Interestingly, the UN Secretary-General, said in April 2020, at the beginning of a ravaging pandemic that, “limited gains in gender equality and women’s rights made over the decades are in danger of being rolled back due to the COVID-19 pandemic”. He, therefore, urged governments around the world to put women and girls at the center of their recovery efforts.
Zonta Club
It is with this in mind and at the core of the values of Zonta International that the Zonta Club of Accra, Zonta international’s premier Club in Africa and in Ghana, a non for profit organisation, last Wednesday, organised a widely attended virtual session to discuss teenage pregnancy in Ghana and the way forward for us.
The webinar was designed to mark this year’s International Day of the Girl Child, celebrated earlier this month.
As a budding society with gender parity progressively being mentored as a priority, our government is keen on getting every child through basic education, offering free senior high school as a top-up. However, the increasing cases of teenage pregnancy in 2020, a year of a pandemic outbreak, seems to beg the question of achieving gender parity.
It came to light at the Zonta Club webinar last Wednesday that available statistics in 2020 captured over 8,540 teenage pregnancy cases as against 7263 in 2019.
Teenage pregnancy implications
Presenting the case of teenage pregnancy and the implications of the worrying situation among our school girls, the two panelists, Gifty Ben-Rye, Programme Head of Adolescent Health and Development at the Ghana Health Service (GHS), and Nana Esi Inkoom, Officer in Charge, School Health Education Programme of the Ghana Education Service (GES), brought to light, the dire implications of teenage pregnancy.
According to the resource persons, the girls drop out of school due to pregnancies, even though a few gather the courage and defy ridicule by their peers to go back and complete their education, a necessity in today’s life.

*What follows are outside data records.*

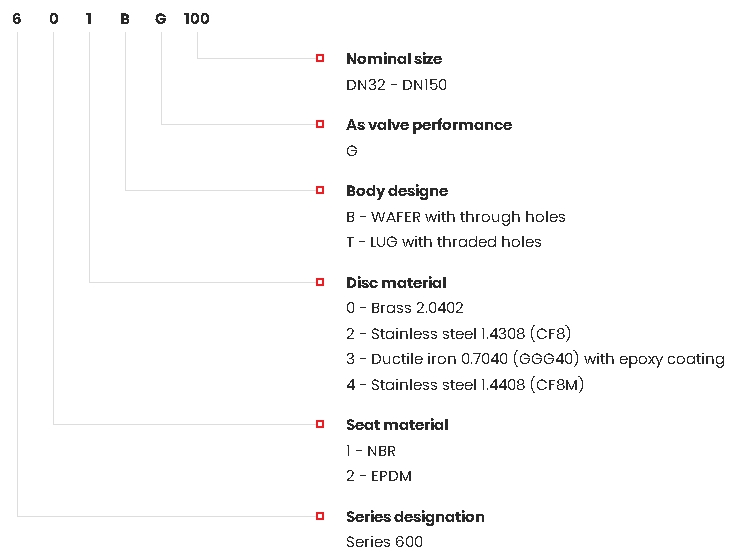Click the "Body designe" heading
This screenshot has height=557, width=742.
click(x=397, y=191)
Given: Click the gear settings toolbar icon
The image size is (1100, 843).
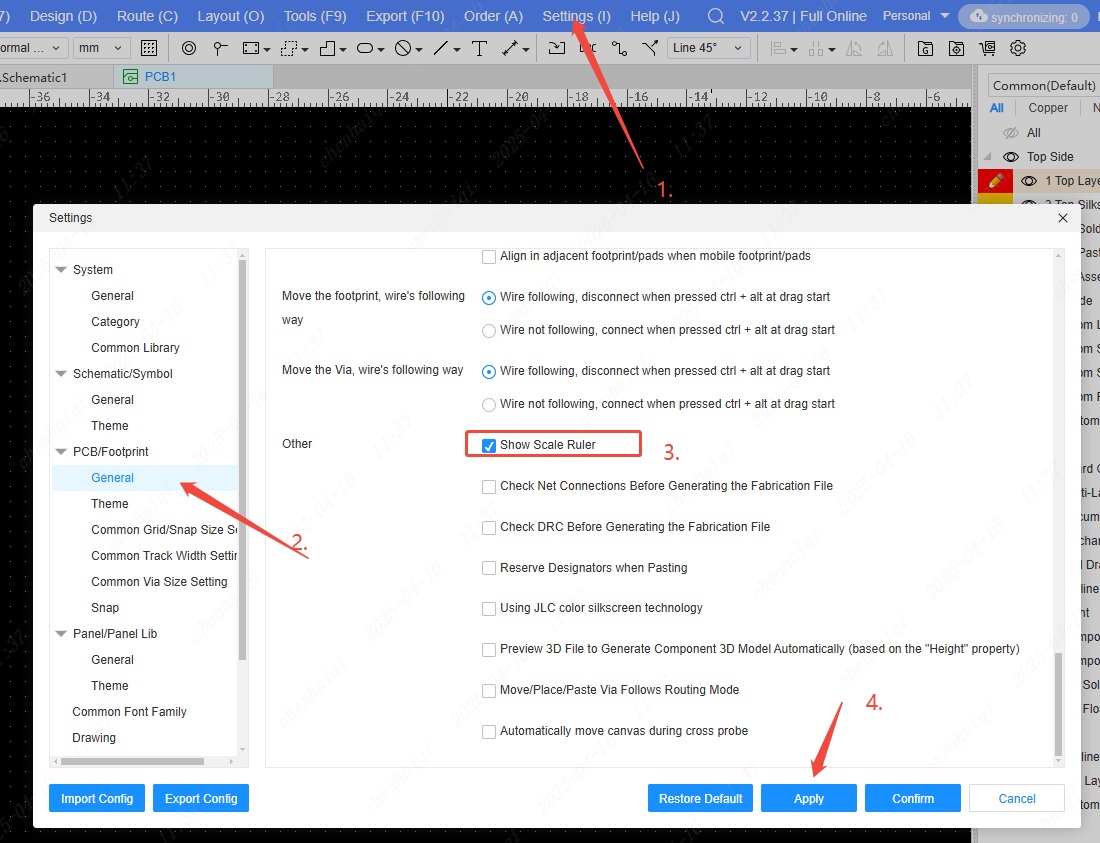Looking at the screenshot, I should pos(1018,48).
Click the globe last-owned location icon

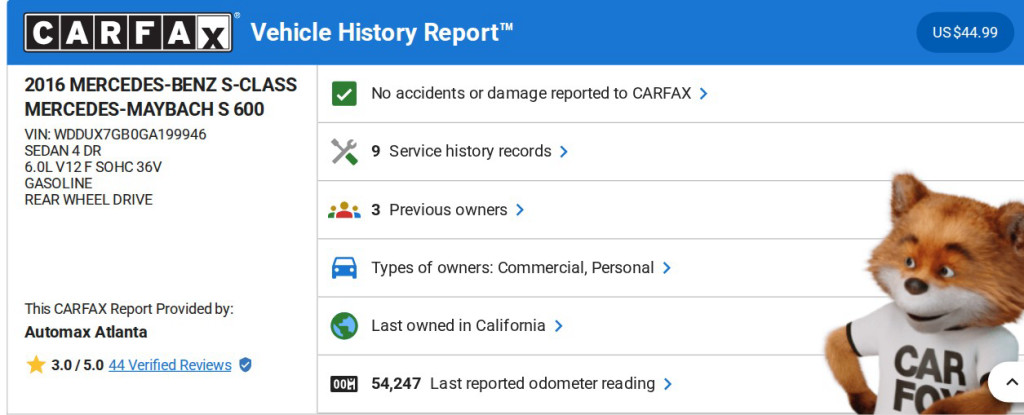pos(344,326)
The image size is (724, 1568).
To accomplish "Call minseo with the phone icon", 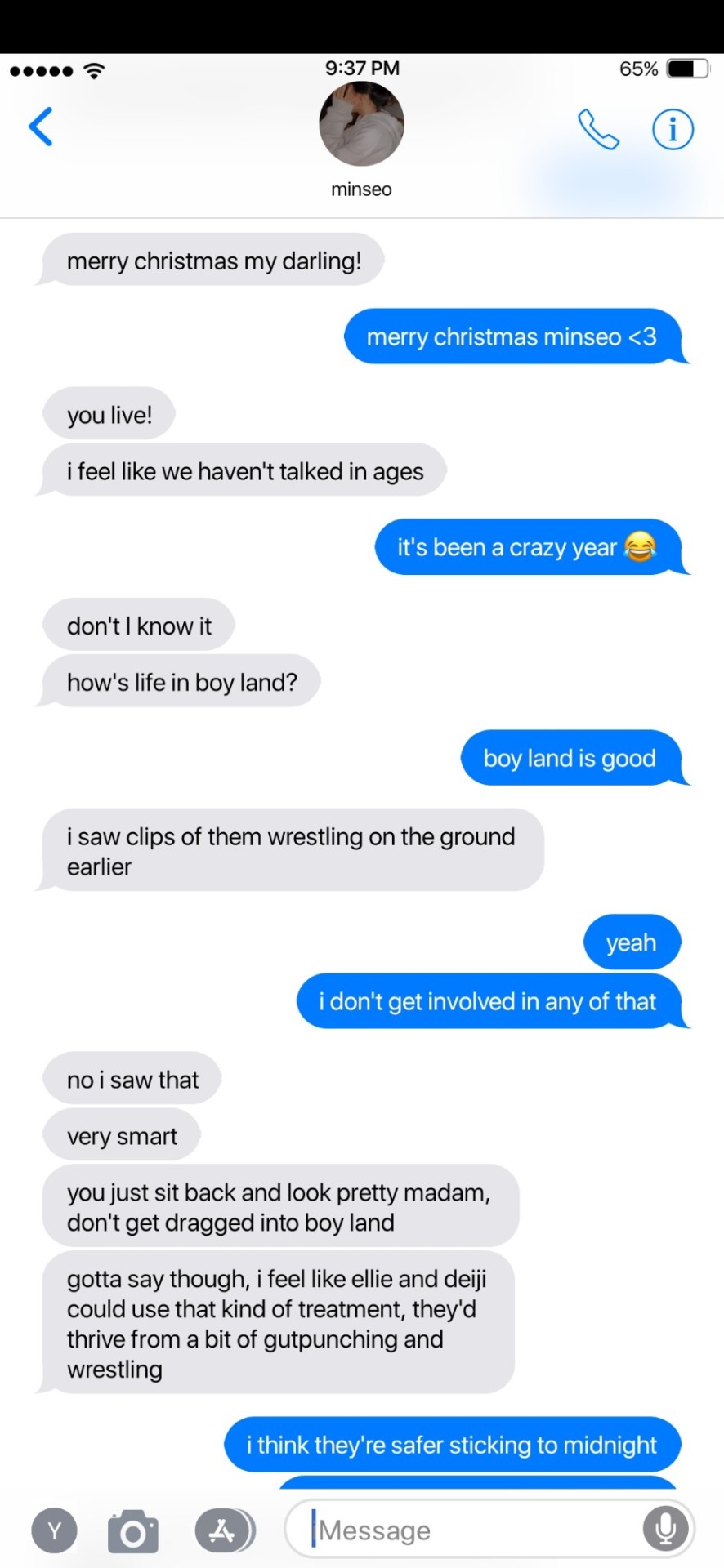I will click(x=598, y=129).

Luckily, both the GES and GHS have teenage pregnancy earmarked as a priority. They have instituted programmes to encourage the girls to go back to continue their education. Happily, a few are taking up the challenge despite the ridicule and bully by their peers.
Health, parental factors
But not only that. There are other implications including risks to their health. Early pregnancy leads to premature labour, giving birth to underweight babies, and some other complications. There are also the risks of unsafe abortions that sometimes lead to death.
We cannot continue in that trajectory as a country. Thankfully, both the GES and GHS have put responses in place for a way forward to help address the situation of teenage pregnancy.
Some of the measures include interventions to prevent pregnancy through social behaviour change, the intensification of adolescent reproductive health education in schools, and most importantly, the safety net concept which helps girls to stay in school while pregnant with facilitation of re-entry into school after childbirth, followed by home visits.
The presentations and the discussions held at the virtual meeting also laid a substantial portion of the blame on the parental factor. Research has shown that apart from peer pressure, a number of teenage girls were trapped by financial support, sometimes, as little as something to afford sanitary towels.
The call therefore is for parents to be more financially supportive of their girls’ needs to stem the attraction to have sex for money. There was also the advice for parents to engage more with their girls on adolescent reproductive health issues.
But above all, communities, especially the district assemblies also have roles to intensify sensitization on reproductive health in general and teenage pregnancy in particular in their areas.
It might be as small as a mustard seed but unfortunately, it is the little things of life that add up to hurt us. And so it can be with teenage pregnancy and its resultant school dropouts producing unskilled and uneducated future mothers whose chances in society are negligible. That, certainly, could destabilise our country’s chances of achieving its SDG Goal 5 by the target date of 2030.
With the advancement of women and girls at the core of its contribution to building sustainable communities, Zonta Club is determined to help reduce gender sapping issues in our society through service and advocacy. The idea is to support all concerned to help with the way forward.
The importance of the advancement of women and girls in any society cannot be overemphasised and that is a charge Zonta has taken upon itself to progress, going forward.